Damaged-woman thriller by pseudonymous Kelly, who gives us a touch of the old Jim Thompson about a good girl going bad—maybe all the way to hell.
Kelly tells her tale on parallel tracks, hopping between 1970 and the early 1990s. All that Lara Quade can remember about her mother’s last drunken days is that she drove too fast on black ice and rammed their car, with six-year-old Lara and older brother Ryan, into a moving train at a country crossing. Lara (then named Lorraine) was scarred all over her body. She now works as a research assistant at a Princeton think-tank, helping her 320-pound male administrator assemble a thousand-page tome about talking dolls and other automata—perhaps she sees herself, as well, as a damaged doll (she even collects dolls for her apartment). Someone unknown sends her a free ticket to a concert, where a big lunk in a leather jacket takes the seat beside her.
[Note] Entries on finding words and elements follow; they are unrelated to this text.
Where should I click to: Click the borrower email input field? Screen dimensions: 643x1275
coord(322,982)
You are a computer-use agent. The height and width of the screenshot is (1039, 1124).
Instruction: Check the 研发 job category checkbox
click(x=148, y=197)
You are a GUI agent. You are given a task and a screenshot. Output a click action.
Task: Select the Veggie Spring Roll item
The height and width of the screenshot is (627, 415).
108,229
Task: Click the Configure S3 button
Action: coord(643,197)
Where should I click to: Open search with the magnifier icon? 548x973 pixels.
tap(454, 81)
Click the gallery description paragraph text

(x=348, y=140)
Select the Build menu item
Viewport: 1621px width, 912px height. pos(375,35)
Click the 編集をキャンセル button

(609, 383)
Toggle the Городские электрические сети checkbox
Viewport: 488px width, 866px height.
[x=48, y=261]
Little as she’s attracted to him, Lara nonetheless invites Zed Dewsofski home with her, drinks gin, and fights with him. Next thing she hears is that her administrator, who wanted to take her to Las Vegas with him, has been beaten in his garage and may not live. Lara tracks down and confronts Zed in far-off Strykersville and discovers that he’s the son of her late father, who was sent to Attica for murdering Zed’s mother. But maybe Lara’s mother did the deed, not her father. What’s more, Zed is Lara’s half-brother—and by now they can’t keep their hands off each other. It’s unfair to tell more, but incest runs deep and strong, while Lara confronts her full brother Ryan about Mom: Did she murder her husband’s mistress?
A racy plot that reminds strongly of Thompson’s classic incester, The Grifters.